La lecture de Zabrana m'incite à rouvrir Pasternak. La lecture d'un blog me pousse à faire de nouveau un tour du coté de Nabokov.
Si Nabokov appréciait la poésie de Pasternak - il fut même question qu'il participe à la traduction des poèmes que l'on trouve à la fin de Jivago - il n'aimait pas le roman de celui-ci. Le docteur Jivago est une pitoyable affaire, maladroite, éculée, et mélodramatique, pleine de situations consacrées, d'avocats voluptueux, de filles improbables, de voleurs romantiques et de coïncidences banales.(1)
Longtemps j'ai cru, au nom de je ne sais quelle absurde politique, que l'on ne pouvait aimer tel auteur parce que tel autre, celui pour lequel on affichait ses préférences, le détestait. Cohérence était mon grand mot. Ainsi, sachant ce que Nabokov pensait de Pasternak, je me suis interdit - entre autres raisons - de lire ce dernier pendant de nombreuses années. Je dois avouer qu'après avoir lu un avis favorable de VN sur Robbe-Grillet, et m'être précipité sur un ouvrage de l'ingénieur agronome, bien mal m'en pris. Mais je mis cela sur le caractère facétieux du russe et lui pardonnai.
Le temps passant, je compris que si un écrivain peut écrire contre un autre, si cette attitude est peut-être nécessaire à la constitution de son oeuvre, c'est là, à proprement parler, son affaire. Et que cette affaire n'est point celle de son lecteur ; que ce dernier n'ayant finalement rien à prouver, sa liberté, celle de son plaisir, était de facto supérieure à celle de celui qu'il s'était donné pour maître.

Un parc silencieux vous entourait. Des corneilles se perchaient sur les branches inclinées des sapins et secouaient le givre. On entendait se répercuter au loin leur croassement, crépitant comme le craquement d'une branche sèche. Des chiens de race traversaient la route à partir des bâtiments neufs qui se dressaient à l'autre bout de la percée. Là-bas, des lumières s'allumaient. Le soir tombait.
Brusquement, tout cela s'était envolé.
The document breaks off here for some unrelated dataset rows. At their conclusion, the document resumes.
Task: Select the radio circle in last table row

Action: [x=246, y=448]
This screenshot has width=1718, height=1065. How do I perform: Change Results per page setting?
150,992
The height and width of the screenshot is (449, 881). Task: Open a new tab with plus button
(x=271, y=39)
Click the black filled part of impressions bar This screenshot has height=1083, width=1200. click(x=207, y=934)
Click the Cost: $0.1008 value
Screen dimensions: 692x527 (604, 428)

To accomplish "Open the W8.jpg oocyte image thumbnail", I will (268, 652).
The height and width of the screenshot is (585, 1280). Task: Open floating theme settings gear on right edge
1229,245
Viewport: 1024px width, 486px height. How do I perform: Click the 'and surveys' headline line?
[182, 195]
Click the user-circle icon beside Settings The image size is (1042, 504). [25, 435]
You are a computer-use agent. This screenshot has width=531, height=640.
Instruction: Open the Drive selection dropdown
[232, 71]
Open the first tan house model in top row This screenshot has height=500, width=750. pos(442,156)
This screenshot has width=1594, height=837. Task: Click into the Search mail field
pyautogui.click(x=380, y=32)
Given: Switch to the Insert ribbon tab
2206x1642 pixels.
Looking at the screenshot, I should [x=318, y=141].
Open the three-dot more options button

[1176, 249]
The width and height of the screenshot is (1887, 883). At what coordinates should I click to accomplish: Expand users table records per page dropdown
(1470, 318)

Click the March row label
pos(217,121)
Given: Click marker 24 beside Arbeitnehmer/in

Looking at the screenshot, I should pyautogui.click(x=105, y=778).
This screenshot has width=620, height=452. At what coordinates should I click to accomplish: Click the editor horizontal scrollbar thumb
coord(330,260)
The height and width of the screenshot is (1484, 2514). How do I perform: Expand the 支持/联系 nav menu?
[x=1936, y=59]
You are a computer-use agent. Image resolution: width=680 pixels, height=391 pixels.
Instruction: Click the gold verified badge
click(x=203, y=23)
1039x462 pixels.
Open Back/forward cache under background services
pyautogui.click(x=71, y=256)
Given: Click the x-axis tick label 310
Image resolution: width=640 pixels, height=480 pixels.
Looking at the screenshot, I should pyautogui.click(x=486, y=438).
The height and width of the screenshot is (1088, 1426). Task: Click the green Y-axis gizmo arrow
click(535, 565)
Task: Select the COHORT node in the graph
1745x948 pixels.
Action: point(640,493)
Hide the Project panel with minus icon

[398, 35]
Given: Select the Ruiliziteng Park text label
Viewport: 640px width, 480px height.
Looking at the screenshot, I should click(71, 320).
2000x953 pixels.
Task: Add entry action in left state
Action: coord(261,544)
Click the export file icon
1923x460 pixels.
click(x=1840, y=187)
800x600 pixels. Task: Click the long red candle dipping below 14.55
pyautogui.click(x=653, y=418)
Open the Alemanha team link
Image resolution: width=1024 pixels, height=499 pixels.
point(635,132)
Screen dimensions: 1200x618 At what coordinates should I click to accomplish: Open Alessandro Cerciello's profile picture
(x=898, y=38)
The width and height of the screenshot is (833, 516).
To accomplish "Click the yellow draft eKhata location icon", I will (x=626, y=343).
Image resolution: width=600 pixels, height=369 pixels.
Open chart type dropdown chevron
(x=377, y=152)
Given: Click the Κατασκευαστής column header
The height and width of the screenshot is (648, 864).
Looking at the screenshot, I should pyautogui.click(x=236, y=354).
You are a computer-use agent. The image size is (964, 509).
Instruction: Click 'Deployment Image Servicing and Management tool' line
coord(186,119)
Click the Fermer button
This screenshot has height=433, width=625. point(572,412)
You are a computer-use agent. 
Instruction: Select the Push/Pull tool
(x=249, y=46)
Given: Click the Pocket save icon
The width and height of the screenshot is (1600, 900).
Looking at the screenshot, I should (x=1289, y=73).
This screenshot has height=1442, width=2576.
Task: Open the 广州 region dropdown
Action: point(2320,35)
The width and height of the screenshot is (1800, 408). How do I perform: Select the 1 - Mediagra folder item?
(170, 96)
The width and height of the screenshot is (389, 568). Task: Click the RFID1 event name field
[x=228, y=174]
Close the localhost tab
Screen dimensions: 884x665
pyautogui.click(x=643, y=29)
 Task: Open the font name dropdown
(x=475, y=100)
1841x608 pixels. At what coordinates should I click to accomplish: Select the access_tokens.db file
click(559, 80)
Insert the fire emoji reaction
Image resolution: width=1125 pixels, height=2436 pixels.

Ils étaient devenus pauvres.
Boris Pasternak - Le docteur Jivago.

Des corneilles....envolé... Je sais déja que les Nabokoviens me rétorqueront, et peut-être auront-ils raison, que ce que j'apprécie le plus dans Jivago ce sont ces échos en provenance d'autres rivages. Mais faut-il encore vouloir les entendre.

(1) in Brian Boyd - Vladimir Nabokov, 2. Les années américaines - Biographies, Gallimard.